Dante Exum is the perfect choice here. He’s a good penetrator and solid passer. What’s more, because he’s 6’6’’, he should able to see over defenders for quick passes.
Exum also does a good job of scoring at the hoop, which makes him a scary dual threat. NBADraft.net sees flashes of Penny Hardway in him, and that potential could very well get him drafted in the top five.
If that’s the case, the Lakers could draft Oklahoma State’s Marcus Smart. He started playing point guard in college and did an admirable job at the position. He’s good at bullying defenders on his way to the basket with his stocky frame and finishes with the best of them.
However, Amin Elhassan of ESPN.com (membership required) submitted a detailed scouting report on Smart, and his weaknesses are far too problematic for the Lakers. Smart has little range on his jumper and is not a natural passer.
He only sees guys in his direct line of sight, which prevents him from scanning the floor and anticipating when a teammate is about to become open. Putting a ball-dominant guard that’s a poor passer alongside Kobe is probably a recipe for failure or simply an abundance of death stares.
That leaves the Lakers with Tyler Ennis of Syracuse. He’s a good passer and enjoys playing in the pick-and-roll. Ennis is as unselfish as they come and will more than likely do a great job spelling Steve Nash or starting in his place if Nash isn’t available. Should Kendall Marshall return, the Lakers would have a three-headed monster at point guard, which would be a plus given the injuries the team faced this year.
Some mock drafts (membership required) have Ennis going in the first 13 picks, but NBADraft.net has him falling all the way down to No. 25. Maybe the Lakers trade down in the draft if they can get a second-round pick out of transaction as well.
Granted, I’d be more inclined to make such a move only if L.A. could get two first-round picks.
The Lakers desperately need a wing player next to Bryant.
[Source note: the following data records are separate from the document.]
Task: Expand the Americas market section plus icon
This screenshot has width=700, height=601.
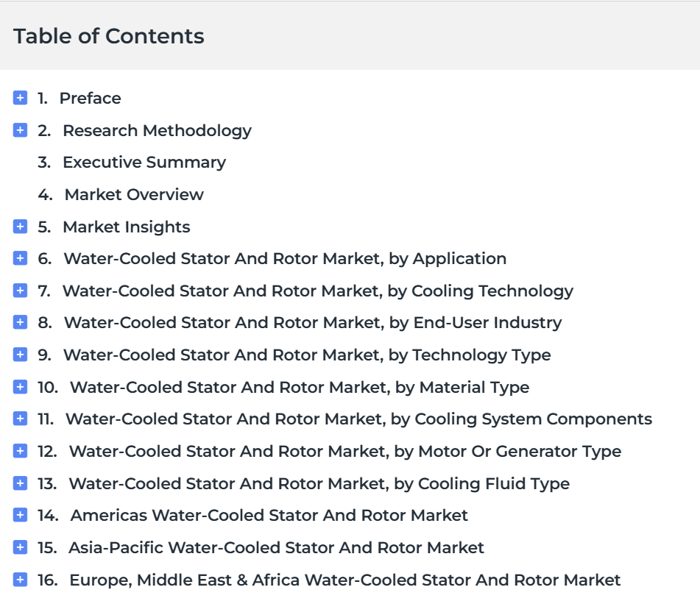Action: click(x=20, y=515)
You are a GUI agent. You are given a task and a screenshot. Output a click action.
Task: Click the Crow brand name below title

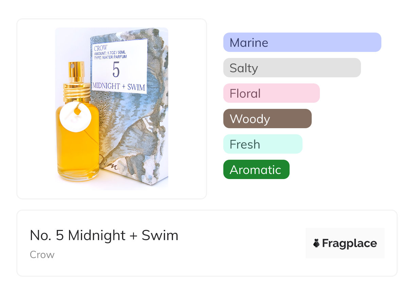[42, 255]
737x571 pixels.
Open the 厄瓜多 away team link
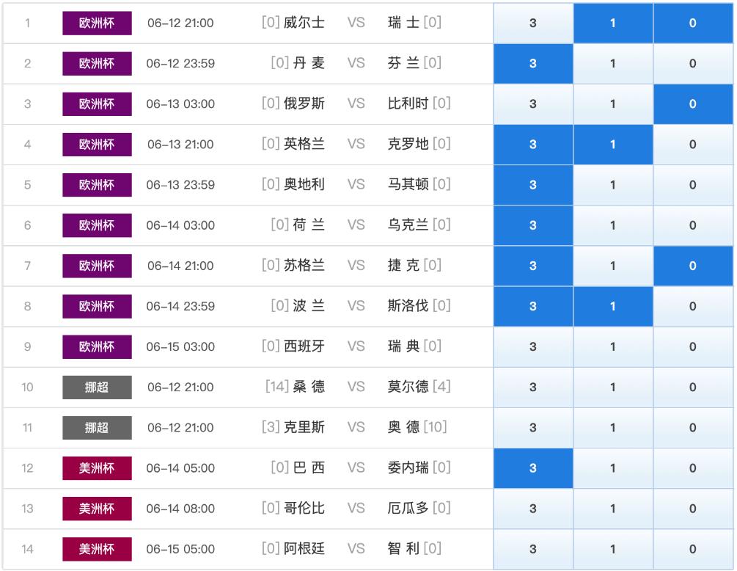coord(408,509)
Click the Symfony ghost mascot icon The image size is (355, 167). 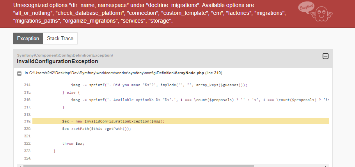(x=321, y=14)
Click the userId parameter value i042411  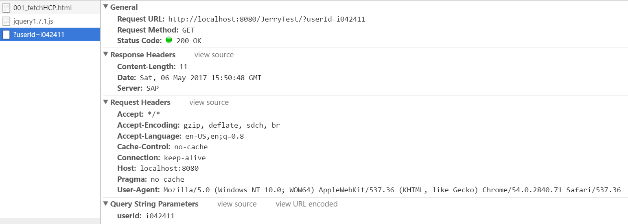[160, 216]
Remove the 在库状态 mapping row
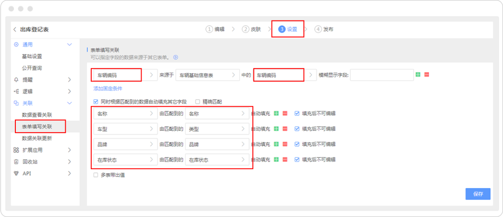 click(x=285, y=160)
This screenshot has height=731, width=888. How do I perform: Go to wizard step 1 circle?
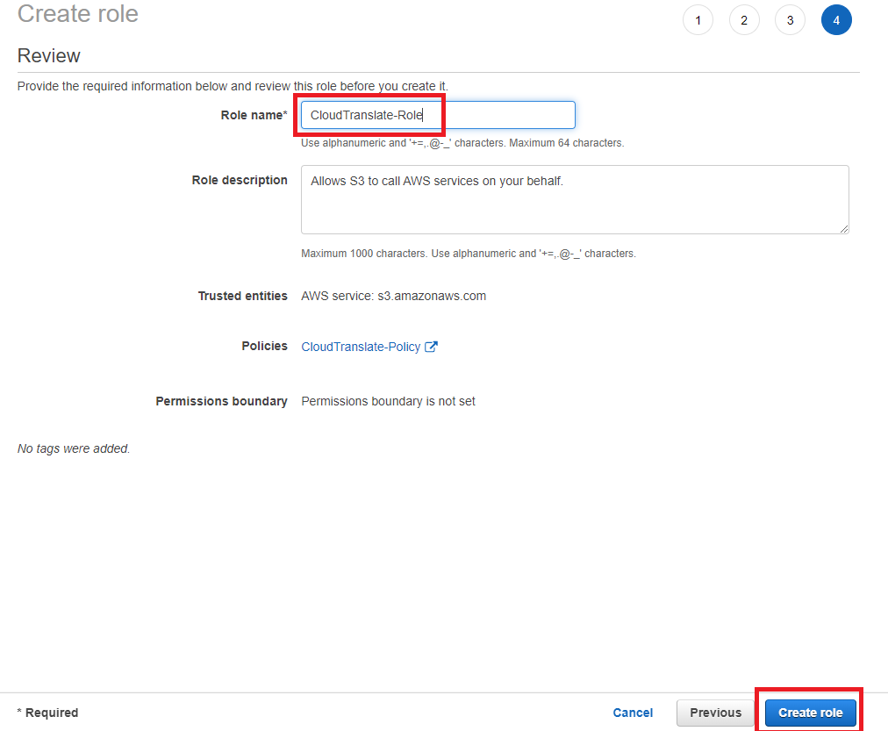[698, 20]
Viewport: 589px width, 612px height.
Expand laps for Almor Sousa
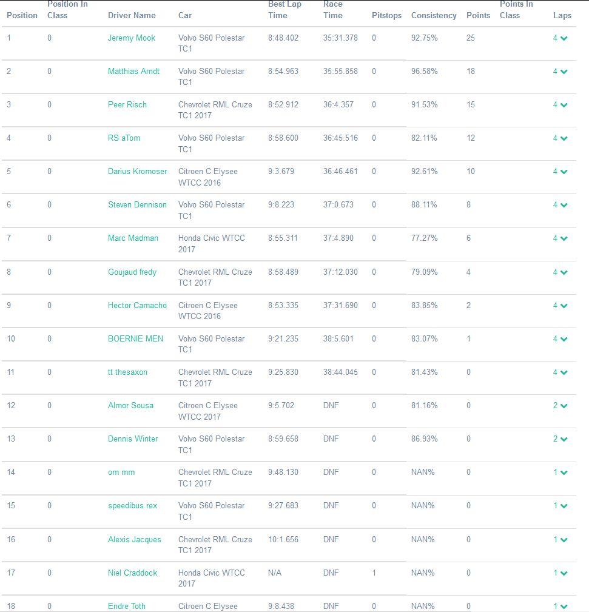564,406

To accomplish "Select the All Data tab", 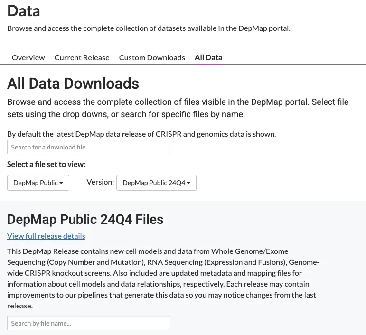I will (208, 58).
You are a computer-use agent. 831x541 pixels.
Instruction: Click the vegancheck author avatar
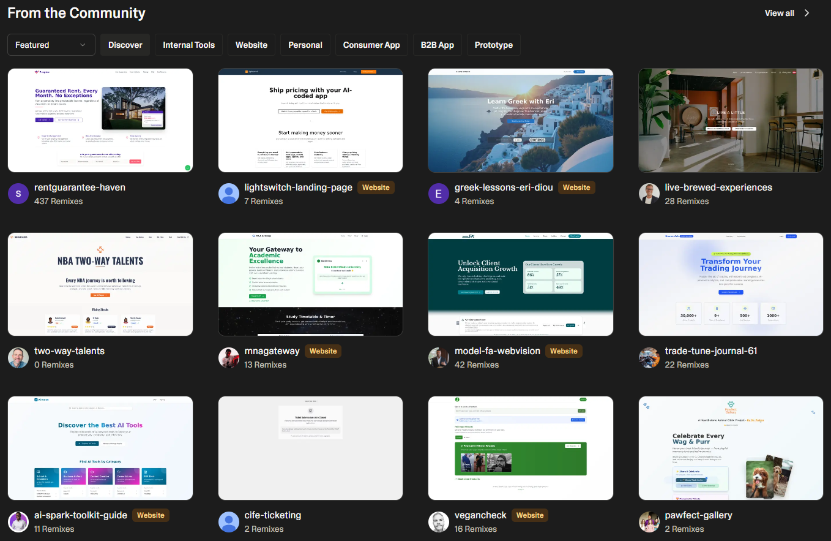[x=439, y=522]
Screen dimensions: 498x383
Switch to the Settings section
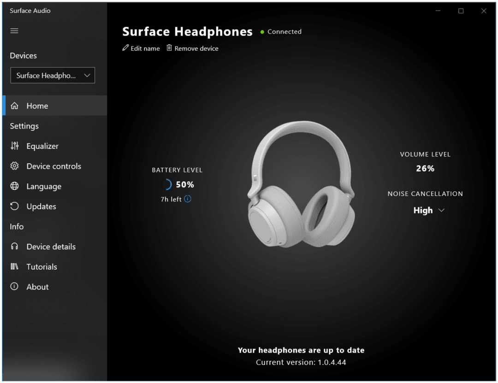[24, 126]
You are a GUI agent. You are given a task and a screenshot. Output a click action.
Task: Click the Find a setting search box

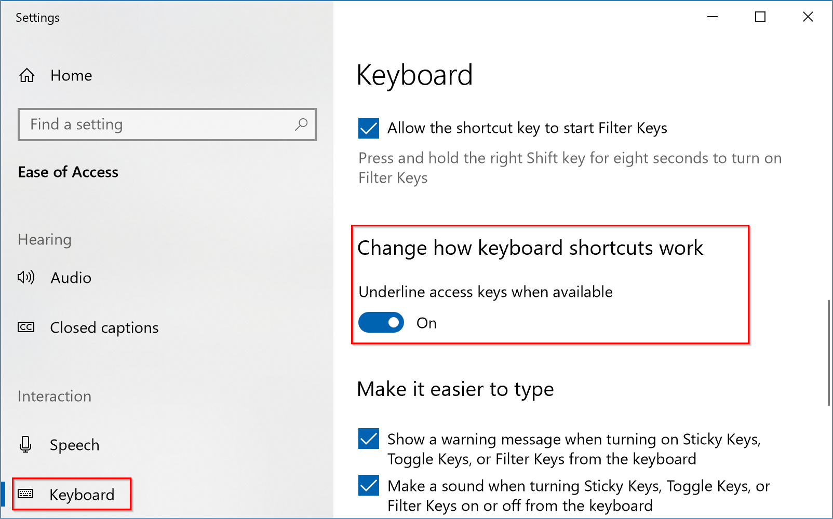click(156, 125)
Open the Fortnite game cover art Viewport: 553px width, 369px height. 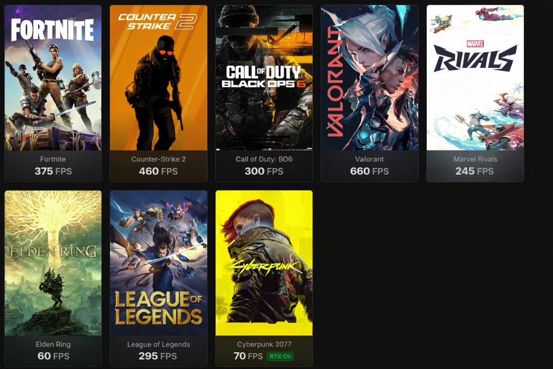(53, 78)
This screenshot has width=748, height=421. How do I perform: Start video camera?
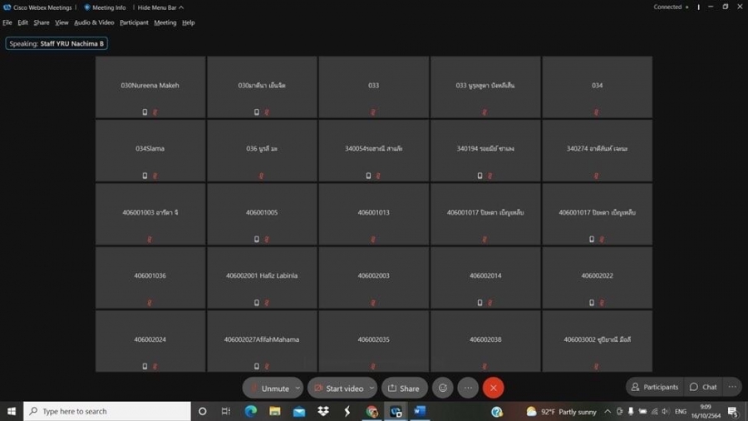[x=338, y=388]
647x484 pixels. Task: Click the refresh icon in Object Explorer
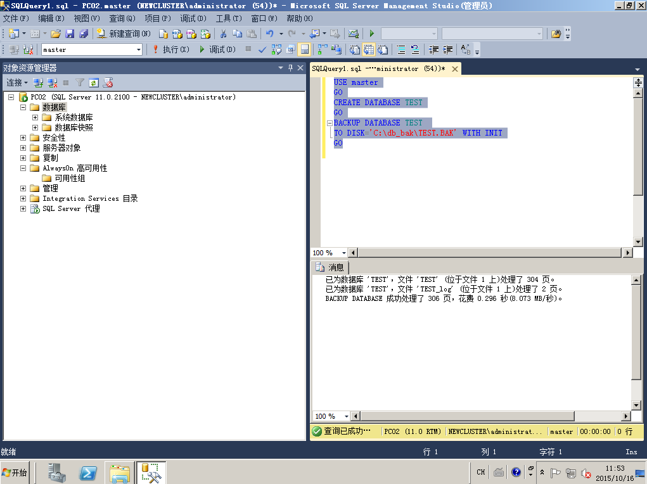(94, 82)
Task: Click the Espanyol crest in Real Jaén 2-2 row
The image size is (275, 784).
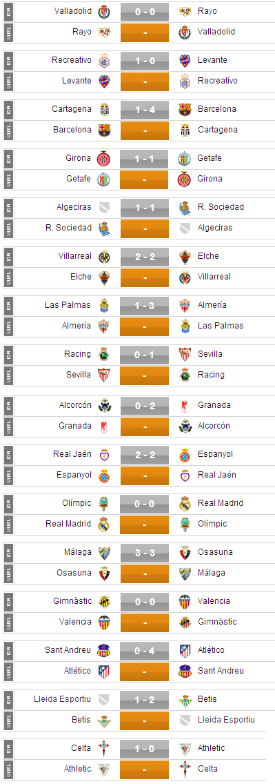Action: point(185,455)
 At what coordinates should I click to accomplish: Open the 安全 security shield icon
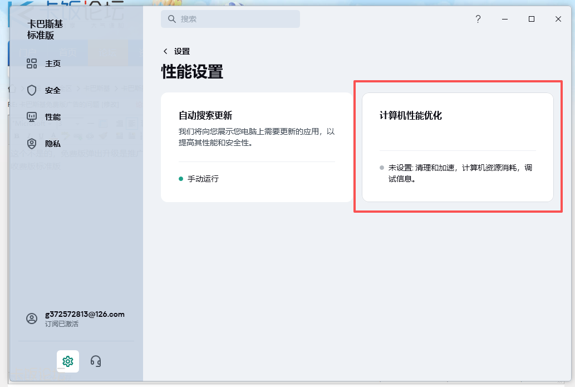32,90
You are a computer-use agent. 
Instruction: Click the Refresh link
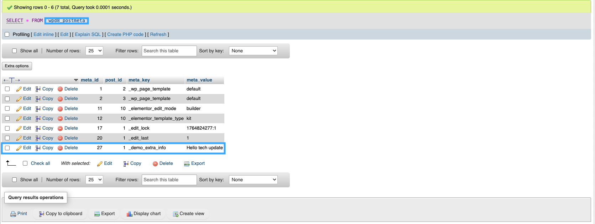pos(158,35)
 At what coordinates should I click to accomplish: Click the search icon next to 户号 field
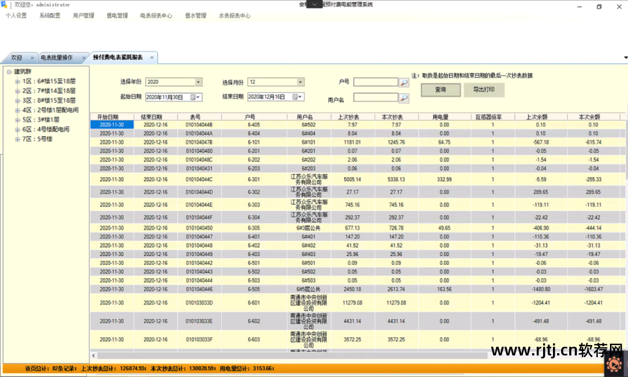point(404,83)
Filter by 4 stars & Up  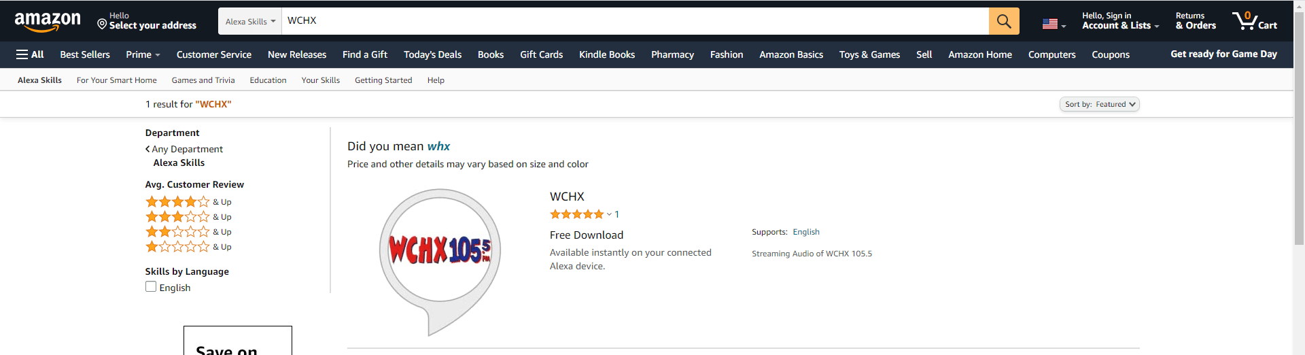tap(188, 202)
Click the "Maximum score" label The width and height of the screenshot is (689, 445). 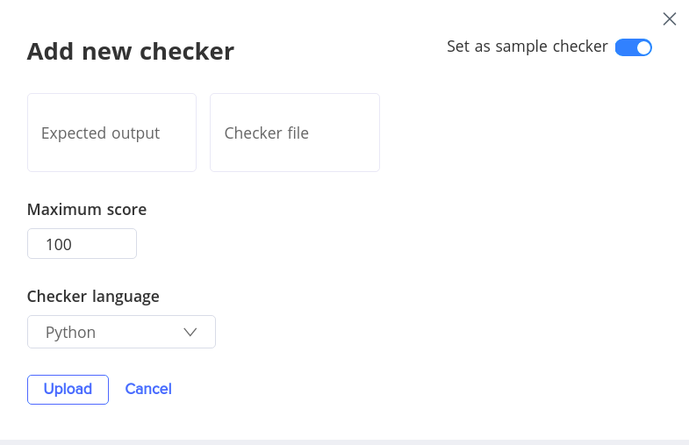(87, 210)
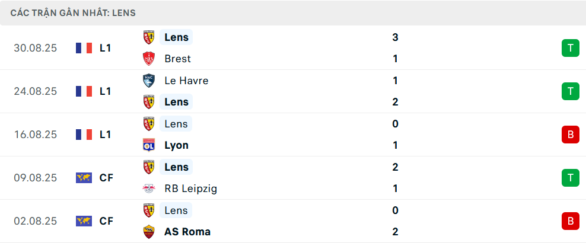
Task: Click the red B badge for AS Roma match
Action: pos(570,221)
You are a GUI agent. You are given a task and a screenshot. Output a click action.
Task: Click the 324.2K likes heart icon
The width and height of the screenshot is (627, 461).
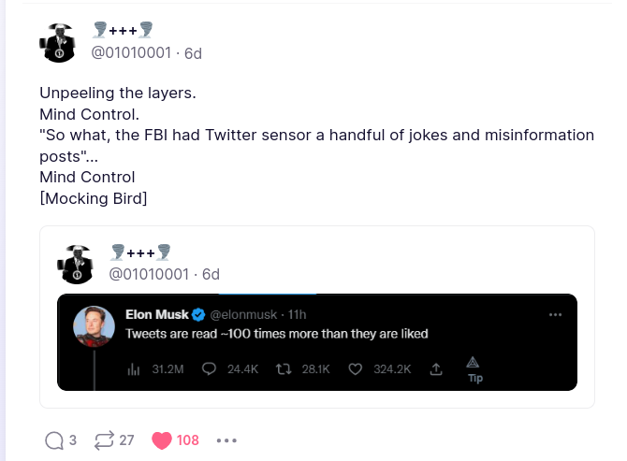tap(355, 369)
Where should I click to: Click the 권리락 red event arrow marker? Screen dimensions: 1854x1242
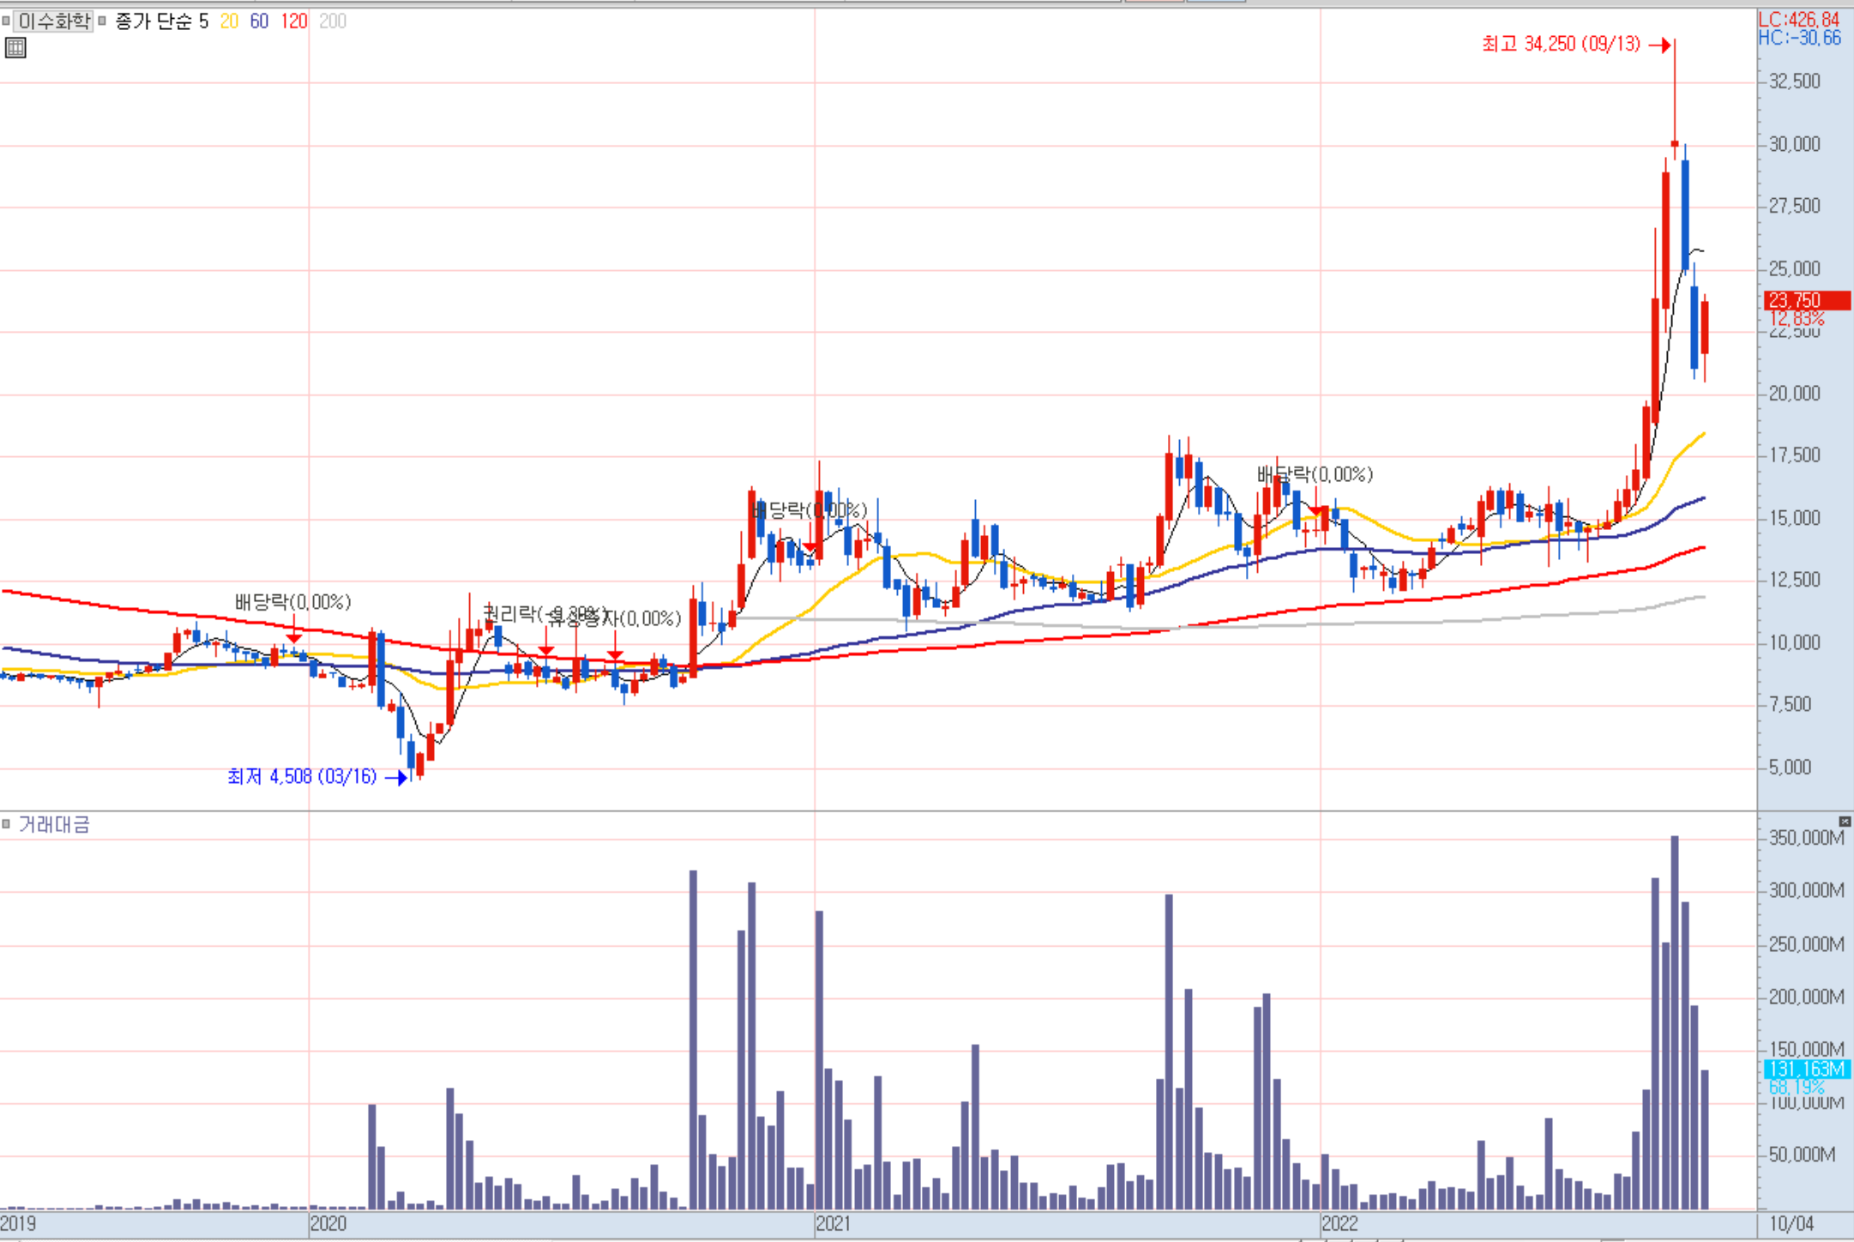(x=545, y=652)
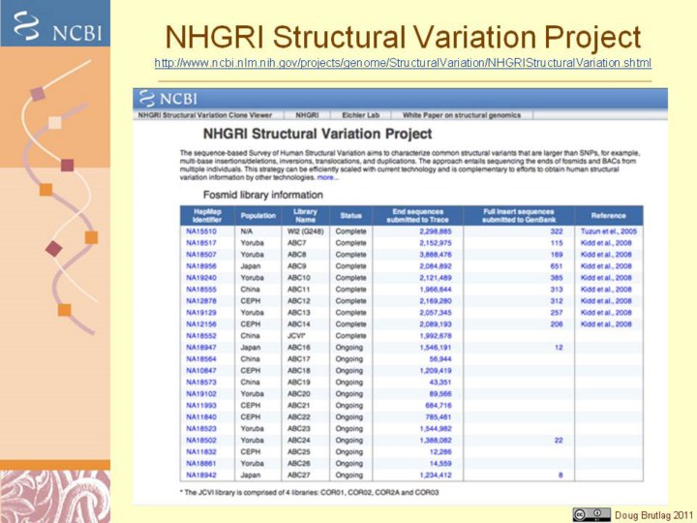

Ideally, it would be a small forward with range who can also defend the opposition’s best outside scorer in short stints.
Kentucky’s James Young is an interesting prospect in this spot. He’s a left-handed scorer who can get to the basket and serve defenders with disrespect. Young is not a quality ball-handler, and his jumper needs work. Nonetheless, he has the physical tools to evolve and become a solid small forward.
He is an above-average athlete and usually produces good results in the vicinity of the basket.
On the flip side, his defense is a clear weakness. Bleacher Report’s Daniel O’Brien broke down his game in April:
Lastly, defense has been a weakness for Young more than Kentucky fans would like this season. He's made some lapses as a transition defender, which is inexcusable, and he's been burned too often against high-caliber playmakers. In addition, he's been out of position as a weakside helper on several occasions.
If Young’s offense was lights-out, the Lakers could justify picking him. He’s an attractive player in terms of scoring if we project improvement, but even then, Young looks like someone who will merely be a streaky scorer during his pro career.
Too many question marks.
Instead, the Lakers can trade down or acquire a late first-round pick to go after Wichita State’s Cleanthony Early. He won’t be a great offensive player, but he’s a serviceable 3-point shooter and a gamer.
Bleacher Report’s Mike Chiari offered this appraisal of Early in late March:
Early has great size at 6'8", and although he could benefit from filling out his frame a little bit more, the fact that he can shoot the ball so well should make him an immediate threat in the NBA. He may not possess the athletic ability that many of the prospective top picks do, but he is the type of player who simply finds ways to produce. There is no reason to believe that will change in the NBA.
Furthermore, he’s a tough and physical player, which should give the Lakers some type of resistance on the perimeter.
The Lakers probably won’t be able to fill all of their needs through the draft, but it’s certainly a great place to start. Los Angeles can begin shaping up the roster with youth to fill holes.